Um den Stier gleich bei den Hörnern zu packen, oder in diesem Fall: den Drachen bei den Klauen. Über Gerd Heinz’ Konzeption von Wagners Ring des Nibelungen in Minden kann man trefflich streiten. Denn der Regisseur legt auch im Siegfried sein Augenmerk vor allem auf eine sehr treffliche und genaue Bebilderung der Handlung. Und er fügt hübsche, auflockernde Momente ein wie die Waldvogelszene. Wer einmal ein vorwitziges Rotkehlchen auf Terrasse oder Balkon beobachtet hat, wird dessen Bewegungen bei Julia Bauer perfekt umgesetzt finden – entzücktes Schmunzeln im Publikum. Und Heinz weist auf den Fortgang der Handlung, auf die Götterdämmerung hin, indem er Alberich bei dessen Besuch im Drachenwald von seinem kleinen Sohn Hagen begleiten lässt.

All das mag Einigen zu wenig an eigenständiger Interpretation sein. Einigen mag gerade die sehr traditionell geprägte Handschrift von Gerd Heinz gefallen. Unbestritten ist aber, dass der Regisseur sich hervorragend eingestellt hat auf die beschränkten Möglichkeiten des kleinen, bühnentechnisch eher beschränkt ausgestatteten Mindener Stadttheaters und gerade Auf- und Abgänge variantenreich umsetzt. Ansonsten lässt Heinz der Musik freien Lauf.

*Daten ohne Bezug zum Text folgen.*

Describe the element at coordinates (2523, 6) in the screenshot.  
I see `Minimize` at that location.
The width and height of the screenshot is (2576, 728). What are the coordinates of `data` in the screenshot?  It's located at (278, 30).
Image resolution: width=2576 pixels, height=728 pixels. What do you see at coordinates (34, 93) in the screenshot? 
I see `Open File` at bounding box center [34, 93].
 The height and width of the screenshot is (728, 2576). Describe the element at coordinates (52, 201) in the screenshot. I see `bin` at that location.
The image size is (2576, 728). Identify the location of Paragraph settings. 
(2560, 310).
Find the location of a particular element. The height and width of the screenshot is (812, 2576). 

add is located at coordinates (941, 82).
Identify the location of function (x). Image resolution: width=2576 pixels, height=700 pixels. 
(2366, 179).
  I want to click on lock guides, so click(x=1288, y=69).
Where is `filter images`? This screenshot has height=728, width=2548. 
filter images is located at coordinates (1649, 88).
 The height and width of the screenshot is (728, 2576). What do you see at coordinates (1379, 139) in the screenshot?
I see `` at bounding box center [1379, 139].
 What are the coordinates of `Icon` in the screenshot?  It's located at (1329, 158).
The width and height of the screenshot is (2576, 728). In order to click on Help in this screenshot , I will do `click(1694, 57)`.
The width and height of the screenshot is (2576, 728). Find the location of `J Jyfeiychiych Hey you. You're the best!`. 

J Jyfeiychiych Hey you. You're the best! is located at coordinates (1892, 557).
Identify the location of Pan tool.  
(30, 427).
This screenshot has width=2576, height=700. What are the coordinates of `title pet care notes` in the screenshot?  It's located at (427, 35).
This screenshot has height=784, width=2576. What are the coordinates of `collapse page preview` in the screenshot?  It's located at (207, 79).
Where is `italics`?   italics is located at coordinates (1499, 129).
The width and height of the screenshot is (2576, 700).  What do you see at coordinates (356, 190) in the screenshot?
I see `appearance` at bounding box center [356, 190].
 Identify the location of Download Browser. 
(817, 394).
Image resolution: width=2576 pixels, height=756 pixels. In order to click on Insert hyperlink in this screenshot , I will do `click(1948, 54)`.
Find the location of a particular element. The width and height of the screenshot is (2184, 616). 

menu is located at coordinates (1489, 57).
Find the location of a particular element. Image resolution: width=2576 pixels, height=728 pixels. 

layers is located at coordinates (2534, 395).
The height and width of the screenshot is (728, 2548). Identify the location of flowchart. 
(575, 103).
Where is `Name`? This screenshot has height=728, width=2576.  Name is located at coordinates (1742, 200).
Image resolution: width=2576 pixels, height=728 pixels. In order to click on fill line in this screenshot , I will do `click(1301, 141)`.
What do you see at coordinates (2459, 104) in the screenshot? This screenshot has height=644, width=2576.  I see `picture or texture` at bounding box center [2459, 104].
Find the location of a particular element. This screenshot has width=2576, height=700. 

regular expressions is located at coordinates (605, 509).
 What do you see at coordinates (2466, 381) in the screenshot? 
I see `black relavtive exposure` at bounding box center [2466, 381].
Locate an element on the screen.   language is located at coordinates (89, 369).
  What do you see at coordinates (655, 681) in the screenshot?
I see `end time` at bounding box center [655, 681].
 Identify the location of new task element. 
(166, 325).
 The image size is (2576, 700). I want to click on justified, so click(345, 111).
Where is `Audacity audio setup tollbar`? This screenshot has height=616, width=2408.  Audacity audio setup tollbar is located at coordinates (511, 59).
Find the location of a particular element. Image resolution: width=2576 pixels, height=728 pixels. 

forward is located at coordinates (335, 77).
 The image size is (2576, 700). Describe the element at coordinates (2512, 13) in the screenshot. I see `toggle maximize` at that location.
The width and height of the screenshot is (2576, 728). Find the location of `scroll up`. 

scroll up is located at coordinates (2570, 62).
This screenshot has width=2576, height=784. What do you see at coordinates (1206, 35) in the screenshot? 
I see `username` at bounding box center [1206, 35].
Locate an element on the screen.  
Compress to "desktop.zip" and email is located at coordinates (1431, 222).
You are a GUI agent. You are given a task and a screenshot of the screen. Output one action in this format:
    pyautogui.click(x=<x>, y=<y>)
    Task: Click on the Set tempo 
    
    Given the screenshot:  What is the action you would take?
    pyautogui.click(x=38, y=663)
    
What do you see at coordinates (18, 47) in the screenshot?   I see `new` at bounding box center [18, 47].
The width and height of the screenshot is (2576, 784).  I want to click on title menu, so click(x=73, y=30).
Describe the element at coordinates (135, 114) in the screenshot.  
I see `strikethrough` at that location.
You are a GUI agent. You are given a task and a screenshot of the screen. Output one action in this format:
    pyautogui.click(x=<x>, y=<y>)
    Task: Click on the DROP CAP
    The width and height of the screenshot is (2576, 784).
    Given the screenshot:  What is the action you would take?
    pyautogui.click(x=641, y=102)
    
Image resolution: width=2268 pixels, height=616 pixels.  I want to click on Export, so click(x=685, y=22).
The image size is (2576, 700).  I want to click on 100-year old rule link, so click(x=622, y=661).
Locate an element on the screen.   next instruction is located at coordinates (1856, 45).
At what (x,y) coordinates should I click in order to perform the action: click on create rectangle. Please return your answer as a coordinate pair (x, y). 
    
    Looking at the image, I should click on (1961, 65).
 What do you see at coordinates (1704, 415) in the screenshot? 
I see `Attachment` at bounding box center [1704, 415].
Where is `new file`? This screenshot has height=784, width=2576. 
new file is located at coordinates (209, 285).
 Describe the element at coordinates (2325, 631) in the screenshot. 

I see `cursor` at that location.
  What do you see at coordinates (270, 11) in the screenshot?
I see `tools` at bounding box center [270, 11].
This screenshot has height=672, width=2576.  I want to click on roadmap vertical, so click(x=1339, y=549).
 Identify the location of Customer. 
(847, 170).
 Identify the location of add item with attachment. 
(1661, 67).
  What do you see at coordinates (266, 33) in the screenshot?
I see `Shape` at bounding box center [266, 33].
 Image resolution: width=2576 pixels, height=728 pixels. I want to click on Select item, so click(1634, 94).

Und da widerlegt das Ring-Projekt des Wagner-Verbands Minden voll und ganz alle Vorurteile gegen „große“ Wagneropern an kleinen Häusern. Wo hat man sonst schon einmal die Möglichkeit, so nahe dran zu sein an den Darstellern? Wo erübrigen sich Übertitel, weil mit perfekter Textverständlichkeit gesungen wird? Und das macht ja das Besondere, ja das Zauberhafte all der Wagner-Inszenierungen der letzten Jahre in Minden aus. Die Intimität des Miterlebens ist einfach bezwingend und kaum jemandem, der nicht dabei war, zu vermitteln.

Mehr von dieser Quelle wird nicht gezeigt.